(EXTRACTED INFORMATION begins)

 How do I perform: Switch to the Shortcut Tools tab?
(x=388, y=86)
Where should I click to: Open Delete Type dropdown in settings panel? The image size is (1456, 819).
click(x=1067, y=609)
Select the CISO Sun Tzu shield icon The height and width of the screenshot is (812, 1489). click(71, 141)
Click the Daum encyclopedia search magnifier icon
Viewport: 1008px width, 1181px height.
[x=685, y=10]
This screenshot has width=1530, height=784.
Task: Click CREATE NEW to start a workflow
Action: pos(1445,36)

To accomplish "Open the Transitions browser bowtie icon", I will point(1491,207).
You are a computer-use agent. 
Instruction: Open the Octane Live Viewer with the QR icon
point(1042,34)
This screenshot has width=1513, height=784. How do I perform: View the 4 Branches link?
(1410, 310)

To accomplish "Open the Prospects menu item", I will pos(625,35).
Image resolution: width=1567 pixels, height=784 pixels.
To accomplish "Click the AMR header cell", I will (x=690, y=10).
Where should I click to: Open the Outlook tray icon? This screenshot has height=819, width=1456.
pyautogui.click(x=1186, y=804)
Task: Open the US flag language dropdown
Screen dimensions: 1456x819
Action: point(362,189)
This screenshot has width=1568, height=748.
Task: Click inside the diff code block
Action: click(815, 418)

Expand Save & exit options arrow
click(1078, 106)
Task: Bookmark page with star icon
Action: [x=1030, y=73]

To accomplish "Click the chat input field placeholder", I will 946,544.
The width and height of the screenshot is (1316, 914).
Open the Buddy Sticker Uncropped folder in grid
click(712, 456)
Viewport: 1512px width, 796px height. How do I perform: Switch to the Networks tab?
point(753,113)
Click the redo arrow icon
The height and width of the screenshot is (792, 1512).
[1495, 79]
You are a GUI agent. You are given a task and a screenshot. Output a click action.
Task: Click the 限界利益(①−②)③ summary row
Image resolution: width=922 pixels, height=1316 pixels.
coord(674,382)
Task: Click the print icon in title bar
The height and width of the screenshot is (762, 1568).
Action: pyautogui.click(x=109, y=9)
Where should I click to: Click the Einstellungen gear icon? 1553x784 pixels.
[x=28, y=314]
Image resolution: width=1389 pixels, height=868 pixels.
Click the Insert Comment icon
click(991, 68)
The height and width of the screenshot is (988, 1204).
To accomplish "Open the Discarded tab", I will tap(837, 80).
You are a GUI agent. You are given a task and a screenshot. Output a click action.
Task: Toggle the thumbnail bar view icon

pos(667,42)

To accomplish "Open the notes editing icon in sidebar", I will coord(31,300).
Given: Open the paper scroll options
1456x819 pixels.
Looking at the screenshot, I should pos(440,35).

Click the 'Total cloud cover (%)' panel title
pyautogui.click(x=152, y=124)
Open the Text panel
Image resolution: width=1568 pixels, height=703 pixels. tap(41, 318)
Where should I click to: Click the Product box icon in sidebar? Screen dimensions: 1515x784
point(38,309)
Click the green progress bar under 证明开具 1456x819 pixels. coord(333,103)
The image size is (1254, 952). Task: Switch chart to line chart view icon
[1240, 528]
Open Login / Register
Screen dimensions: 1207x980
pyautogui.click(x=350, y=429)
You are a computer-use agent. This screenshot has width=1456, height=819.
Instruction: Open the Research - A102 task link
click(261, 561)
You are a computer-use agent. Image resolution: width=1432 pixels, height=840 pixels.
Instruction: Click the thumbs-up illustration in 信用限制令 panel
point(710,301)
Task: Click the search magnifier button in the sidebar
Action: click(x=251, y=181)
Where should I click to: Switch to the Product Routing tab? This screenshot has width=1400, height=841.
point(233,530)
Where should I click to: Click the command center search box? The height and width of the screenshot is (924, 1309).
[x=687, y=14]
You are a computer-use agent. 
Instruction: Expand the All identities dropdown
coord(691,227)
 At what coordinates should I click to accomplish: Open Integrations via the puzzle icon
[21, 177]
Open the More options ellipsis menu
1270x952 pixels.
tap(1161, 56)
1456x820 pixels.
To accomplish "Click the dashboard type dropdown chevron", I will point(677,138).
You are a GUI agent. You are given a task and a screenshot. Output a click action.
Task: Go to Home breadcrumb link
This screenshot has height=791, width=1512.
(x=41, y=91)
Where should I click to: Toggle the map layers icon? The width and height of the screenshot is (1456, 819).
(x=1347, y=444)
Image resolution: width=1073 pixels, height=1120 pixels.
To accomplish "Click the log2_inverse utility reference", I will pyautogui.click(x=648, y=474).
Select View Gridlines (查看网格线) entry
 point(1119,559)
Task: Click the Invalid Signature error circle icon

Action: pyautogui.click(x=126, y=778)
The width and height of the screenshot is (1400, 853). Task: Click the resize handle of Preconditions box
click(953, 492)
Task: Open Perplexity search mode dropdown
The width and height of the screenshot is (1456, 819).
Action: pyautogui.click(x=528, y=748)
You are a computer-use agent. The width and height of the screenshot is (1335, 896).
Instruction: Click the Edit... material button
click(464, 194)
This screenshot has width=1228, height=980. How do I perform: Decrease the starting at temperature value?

(EXTRACTED INFORMATION ends)

> [AIM OF THE EXERCISE]: Quote the whole listing above, leaving nothing out.

> [RESULT OF THIS EXERCISE]:
 How do I perform: Switch to the Shortcut Tools tab?
(x=388, y=86)
Where should I click to: Open Delete Type dropdown in settings panel? The image size is (1456, 819).
click(x=1067, y=609)
Select the CISO Sun Tzu shield icon The height and width of the screenshot is (812, 1489). click(71, 141)
Click the Daum encyclopedia search magnifier icon
Viewport: 1008px width, 1181px height.
[x=685, y=10]
This screenshot has width=1530, height=784.
Task: Click CREATE NEW to start a workflow
Action: pos(1445,36)

To accomplish "Open the Transitions browser bowtie icon", I will point(1491,207).
You are a computer-use agent. 
Instruction: Open the Octane Live Viewer with the QR icon
point(1042,34)
This screenshot has width=1513, height=784. How do I perform: View the 4 Branches link?
(1410, 310)

To accomplish "Open the Prospects menu item", I will pos(625,35).
Image resolution: width=1567 pixels, height=784 pixels.
To accomplish "Click the AMR header cell", I will (x=690, y=10).
Where should I click to: Open the Outlook tray icon? This screenshot has height=819, width=1456.
pyautogui.click(x=1186, y=804)
Task: Open the US flag language dropdown
Screen dimensions: 1456x819
Action: point(362,189)
This screenshot has width=1568, height=748.
Task: Click inside the diff code block
Action: click(815, 418)

Expand Save & exit options arrow
click(1078, 106)
Task: Bookmark page with star icon
Action: [x=1030, y=73]

To accomplish "Click the chat input field placeholder", I will 946,544.
The width and height of the screenshot is (1316, 914).
Open the Buddy Sticker Uncropped folder in grid
click(712, 456)
Viewport: 1512px width, 796px height. How do I perform: Switch to the Networks tab?
point(753,113)
Click the redo arrow icon
The height and width of the screenshot is (792, 1512).
[1495, 79]
You are a GUI agent. You are given a task and a screenshot. Output a click action.
Task: Click the 限界利益(①−②)③ summary row
Image resolution: width=922 pixels, height=1316 pixels.
coord(674,382)
Task: Click the print icon in title bar
The height and width of the screenshot is (762, 1568).
Action: pyautogui.click(x=109, y=9)
Where should I click to: Click the Einstellungen gear icon? 1553x784 pixels.
[x=28, y=314]
Image resolution: width=1389 pixels, height=868 pixels.
Click the Insert Comment icon
click(991, 68)
The height and width of the screenshot is (988, 1204).
To accomplish "Open the Discarded tab", I will tap(837, 80).
You are a GUI agent. You are given a task and a screenshot. Output a click action.
Task: Toggle the thumbnail bar view icon

pos(667,42)

To accomplish "Open the notes editing icon in sidebar", I will coord(31,300).
Given: Open the paper scroll options
1456x819 pixels.
Looking at the screenshot, I should pos(440,35).

Click the 'Total cloud cover (%)' panel title
pyautogui.click(x=152, y=124)
Open the Text panel
Image resolution: width=1568 pixels, height=703 pixels. tap(41, 318)
Where should I click to: Click the Product box icon in sidebar? Screen dimensions: 1515x784
point(38,309)
Click the green progress bar under 证明开具 1456x819 pixels. coord(333,103)
The image size is (1254, 952). Task: Switch chart to line chart view icon
[1240, 528]
Open Login / Register
Screen dimensions: 1207x980
pyautogui.click(x=350, y=429)
You are a computer-use agent. This screenshot has width=1456, height=819.
Instruction: Open the Research - A102 task link
click(261, 561)
You are a computer-use agent. Image resolution: width=1432 pixels, height=840 pixels.
Instruction: Click the thumbs-up illustration in 信用限制令 panel
point(710,301)
Task: Click the search magnifier button in the sidebar
Action: click(x=251, y=181)
Where should I click to: Switch to the Product Routing tab? This screenshot has width=1400, height=841.
point(233,530)
Where should I click to: Click the command center search box? The height and width of the screenshot is (924, 1309).
[x=687, y=14]
You are a computer-use agent. 
Instruction: Expand the All identities dropdown
coord(691,227)
 At what coordinates should I click to accomplish: Open Integrations via the puzzle icon
[21, 177]
Open the More options ellipsis menu
1270x952 pixels.
tap(1161, 56)
1456x820 pixels.
To accomplish "Click the dashboard type dropdown chevron", I will point(677,138).
You are a GUI agent. You are given a task and a screenshot. Output a click action.
Task: Go to Home breadcrumb link
This screenshot has height=791, width=1512.
(x=41, y=91)
Where should I click to: Toggle the map layers icon? The width and height of the screenshot is (1456, 819).
(x=1347, y=444)
Image resolution: width=1073 pixels, height=1120 pixels.
To accomplish "Click the log2_inverse utility reference", I will pyautogui.click(x=648, y=474).
Select View Gridlines (查看网格线) entry
 point(1119,559)
Task: Click the Invalid Signature error circle icon

Action: pyautogui.click(x=126, y=778)
The width and height of the screenshot is (1400, 853). Task: Click the resize handle of Preconditions box
click(953, 492)
Task: Open Perplexity search mode dropdown
The width and height of the screenshot is (1456, 819).
Action: pyautogui.click(x=528, y=748)
You are a computer-use agent. The width and height of the screenshot is (1335, 896).
Instruction: Click the Edit... material button
click(464, 194)
This screenshot has width=1228, height=980. How do I perform: Decrease the starting at temperature value?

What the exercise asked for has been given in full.